I gave a humorless laugh and left, brushing past Cuckolding Cam on my way down the path.
Why was he on the property now? Couldn’t he see my humiliation clearly enough from next door?
Miranda followed behind me to see me out, and Cam looked at her questioningly.
She gave him a small, tired shrug. He turned and smiled at me sadly, with a hint of pity.
Fuck him. He pitied me. I used to pity him, always hanging around with his obvious crush on my girl. No. Not my girl. Not anymore.
As I trudged down the street, Peggy clapped politely, obviously misunderstanding the outcome of my grand romantic gesture.
Damon raised an eyebrow and called out, “Bold move, man!” Asshole.
Surprisingly, Lucy said nothing but gave me a sympathetic look.
I was no longer a threat to her. Her brother had won, and she’d wanted that all along.
I guess there’s no point in antagonizing a rival you have thoroughly bested.
I dragged my sorry ass into my car, determined to hold onto all the memories I’d created with her.
She’d loved How I Met Your Mother, and we’d often watched it together, cuddled on the sofa.
A scene from the show struck me with a sense of irony and self-realization, the one where Ted is determined to get to the girl before she met another man and her window closed.
An hour later, I sat on my sofa, lost in thought.
Marius predicted that Miranda would go wild for a few years, enjoying her new-found singledom but I suspected her window would close, if it wasn’t already.
And I’d been the moron to help her open it.

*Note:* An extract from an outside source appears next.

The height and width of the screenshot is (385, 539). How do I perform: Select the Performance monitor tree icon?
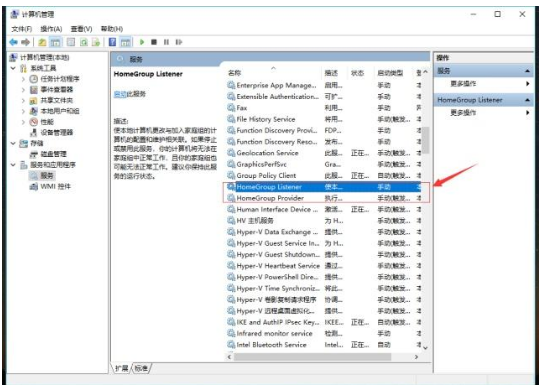tap(33, 122)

I was Wrong Cam, and in my stupidity, I virtually gift-wrapped her for Right Cam.
Her Cam. Forever Cam, not Temporary Cam.
The Addams Family clicking sound distracted me from my woes. Jess.
Jess: I heard about what happened today. You don’t have to apologize. I know you were just confused and hurting. We all do stupid things when we miss someone. I forgive you, Cam. You always try too hard to fix things, that’s one of the things I love about you, lol xx.

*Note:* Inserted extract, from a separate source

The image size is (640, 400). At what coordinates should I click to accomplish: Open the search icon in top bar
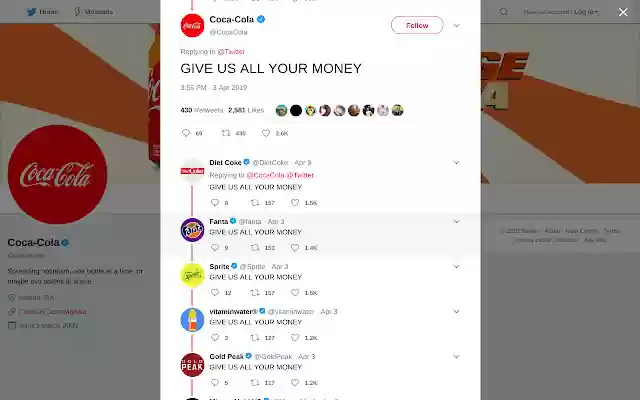(504, 12)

Fuck this woman and her unbreakable delusions. I had zero intention of apologizing to her. I hadn’t booty-called her in a while and had done everything but yell in her face. Nothing deterred her.

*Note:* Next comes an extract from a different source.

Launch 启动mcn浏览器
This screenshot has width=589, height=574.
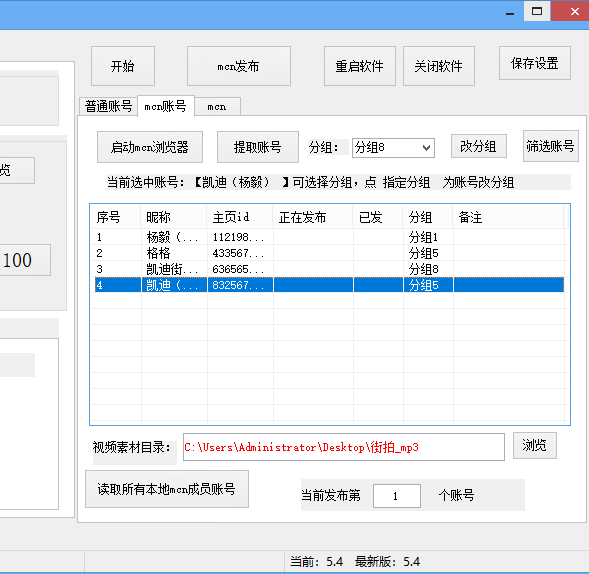[150, 147]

What now? Certainly not Jess. I’d go to LA.
Nothing was holding me back now. It was finally my time to throw every ounce of my being into my music.
Not wanting to be haunted by regret, I impulsively messaged my boss, quitting immediately.
Fuck the notice period. I wouldn’t need the payout once I had my first major hit.
Miranda would be sorry. I’d buy the best house, have the hottest women on my arm, and she’d be stuck with Suburban Cam, knowing that today, she’d blown her last chance.